**Work task:**
Copy out exactly the stretch below, from the line with "Click the Enter checkmark icon in formula bar" through the line with "Viewport: 680px width, 479px height.", both included; the pictures stay out.

**Materials provided:**
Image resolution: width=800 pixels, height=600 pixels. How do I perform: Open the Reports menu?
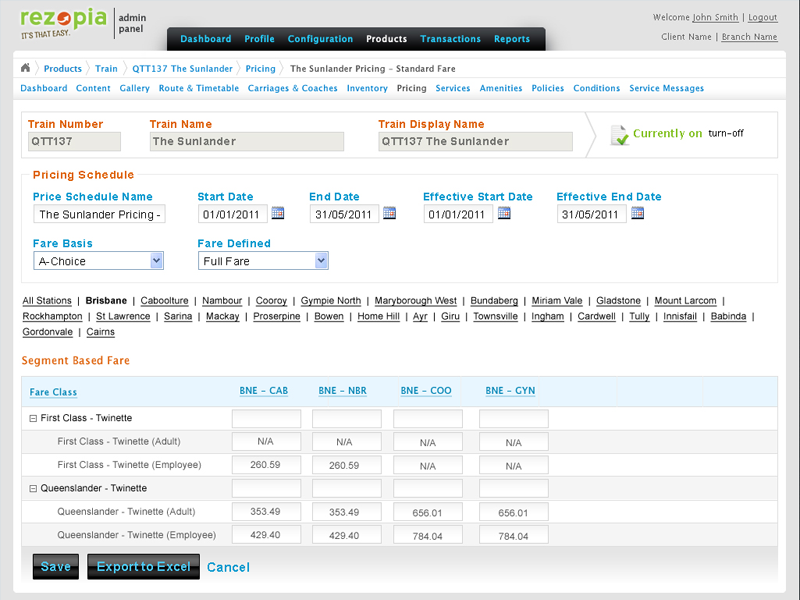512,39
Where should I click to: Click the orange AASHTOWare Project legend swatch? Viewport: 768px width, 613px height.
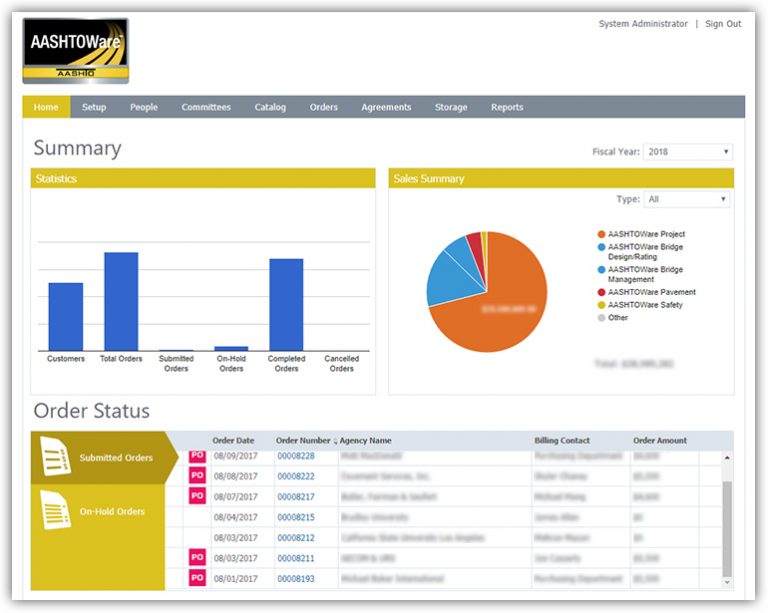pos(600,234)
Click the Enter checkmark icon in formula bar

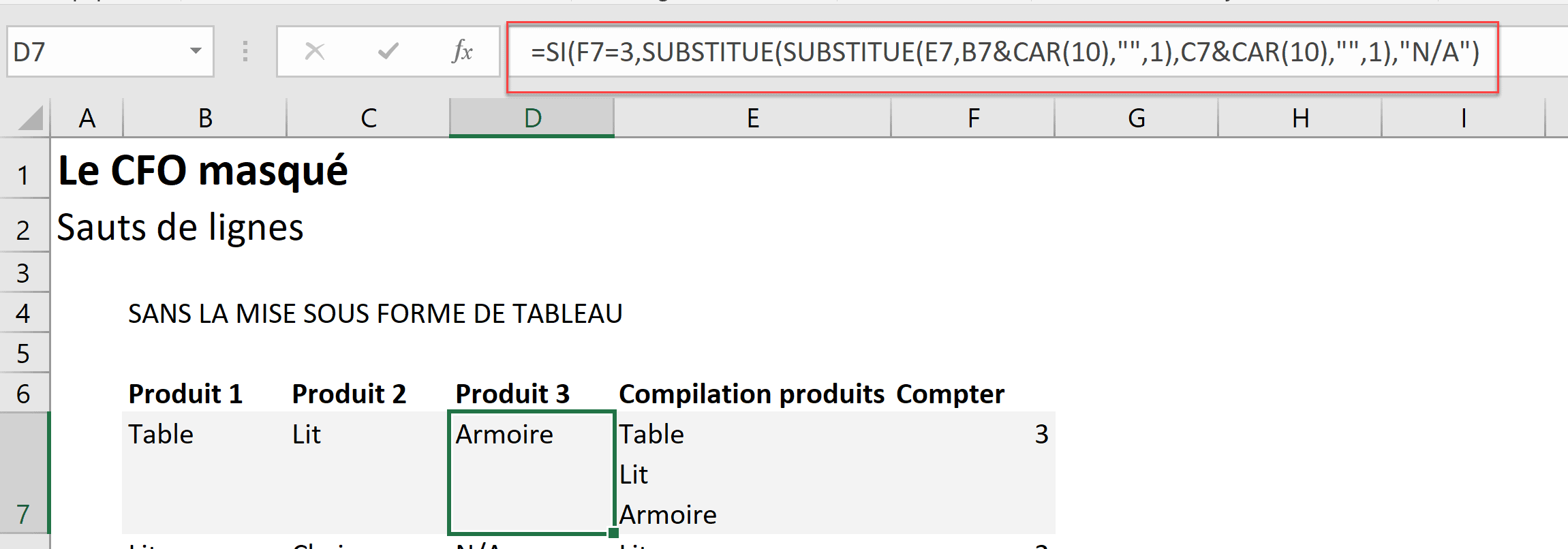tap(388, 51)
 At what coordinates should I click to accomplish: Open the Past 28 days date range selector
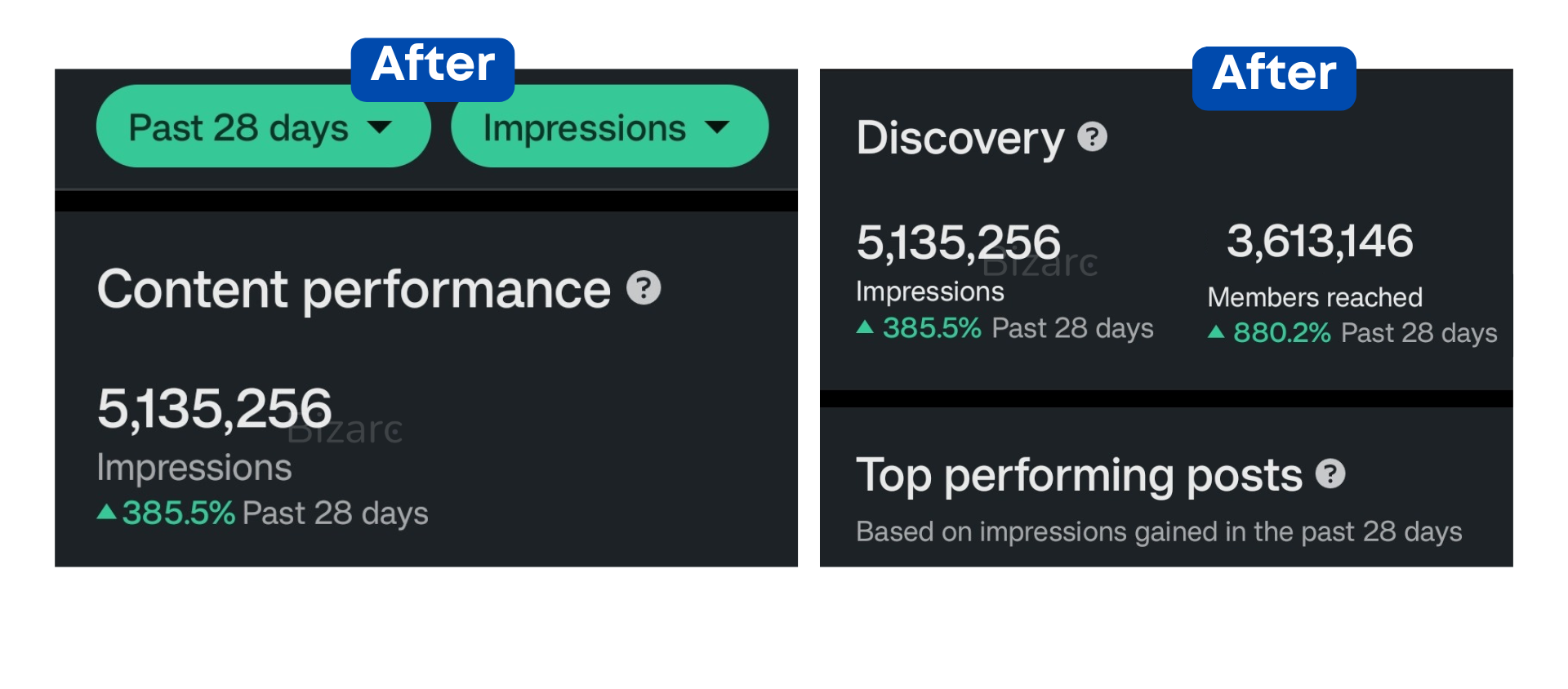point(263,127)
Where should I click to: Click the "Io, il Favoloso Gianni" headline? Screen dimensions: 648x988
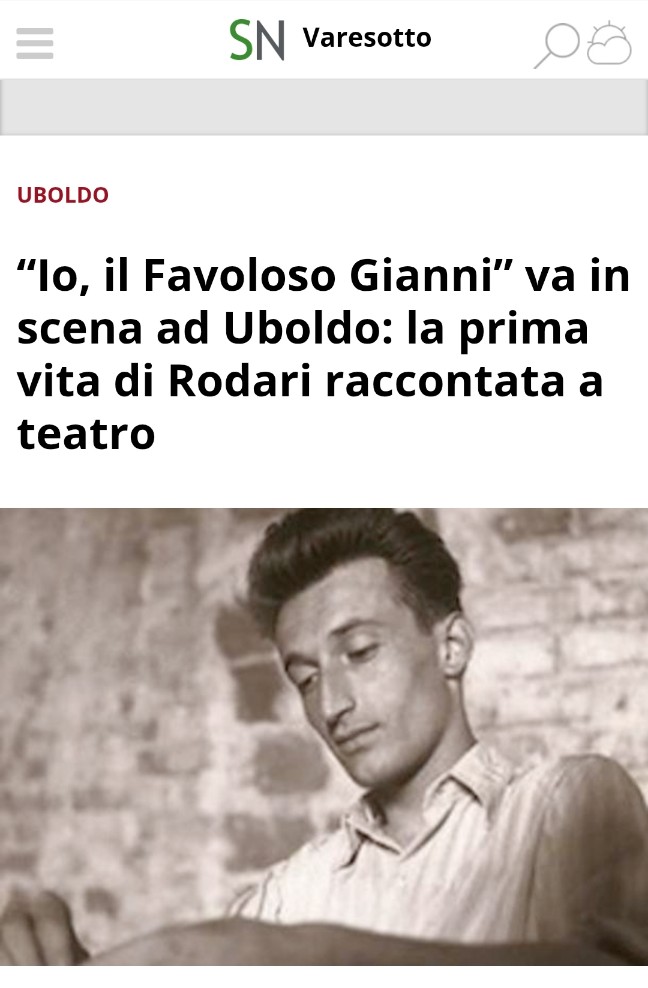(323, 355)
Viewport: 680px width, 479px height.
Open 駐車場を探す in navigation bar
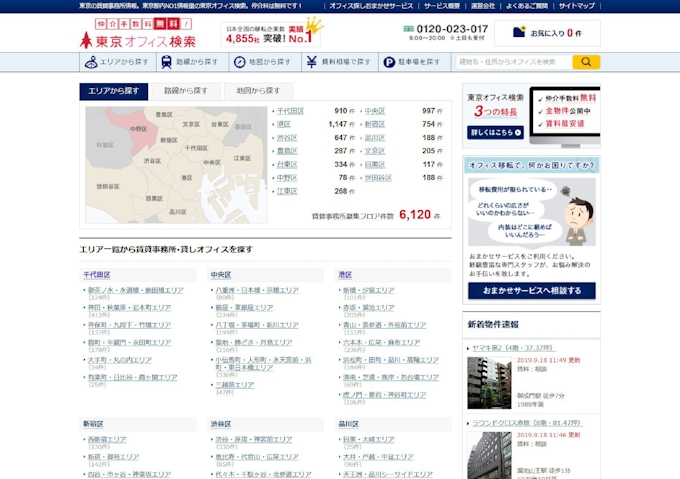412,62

---

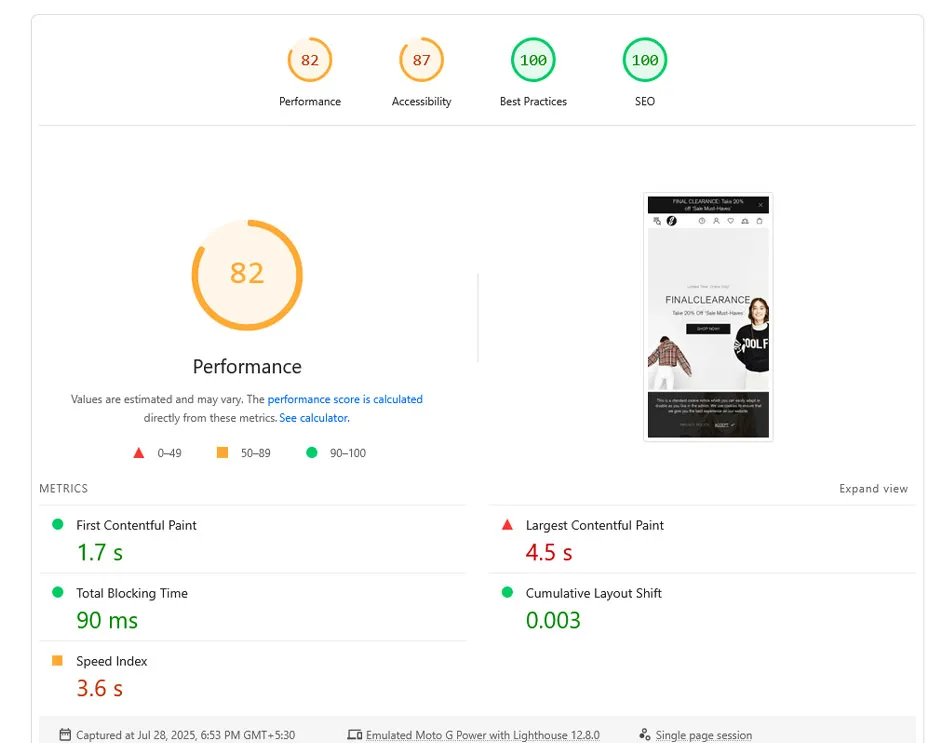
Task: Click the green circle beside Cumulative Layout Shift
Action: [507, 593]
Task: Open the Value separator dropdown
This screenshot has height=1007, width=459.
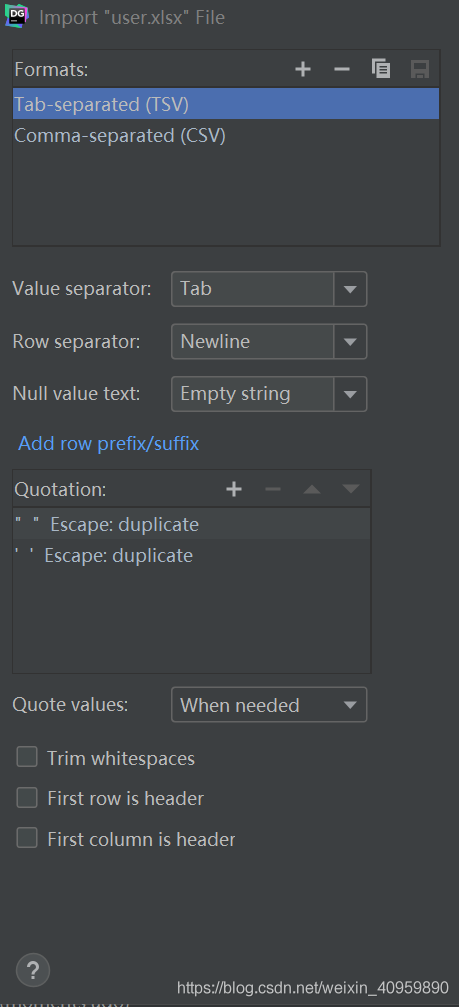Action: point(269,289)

==

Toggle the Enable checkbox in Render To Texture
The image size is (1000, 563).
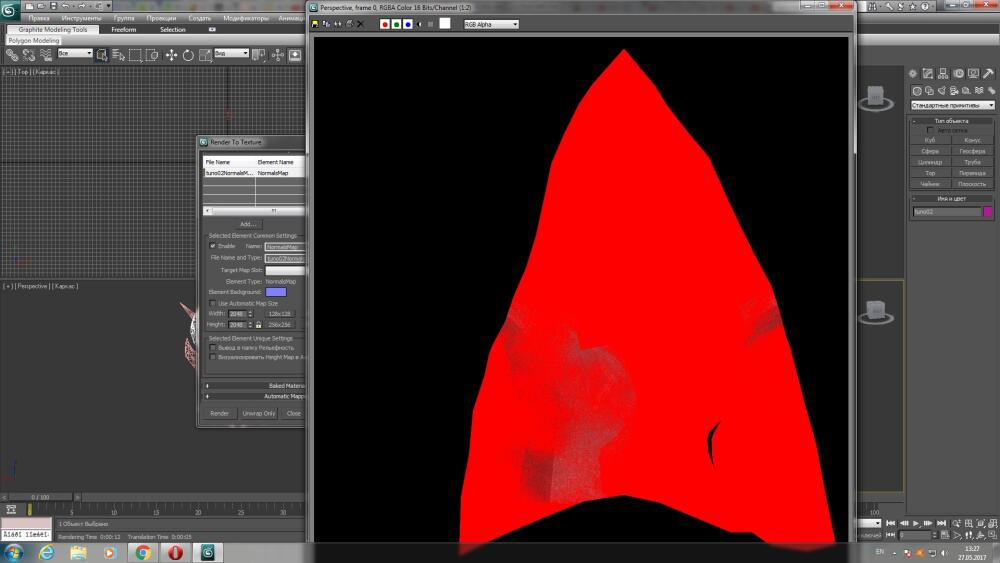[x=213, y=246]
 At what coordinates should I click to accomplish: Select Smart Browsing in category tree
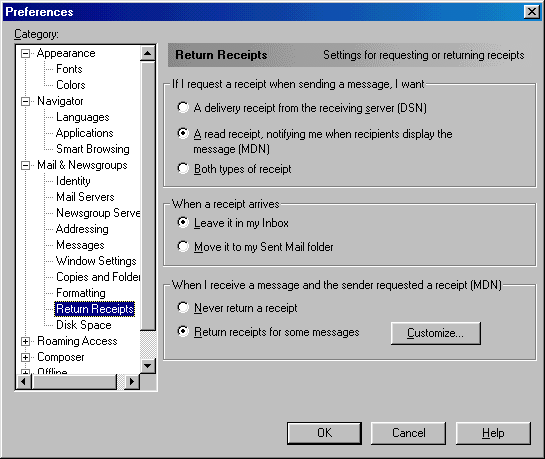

**Worked solution:**
Click the Enter checkmark icon in formula bar

tap(388, 51)
 At what coordinates should I click to accomplish: Open the Past 28 days date range selector
point(263,127)
Where should I click to: Click the "Io, il Favoloso Gianni" headline? Screen dimensions: 648x988
(323, 355)
Viewport: 680px width, 479px height.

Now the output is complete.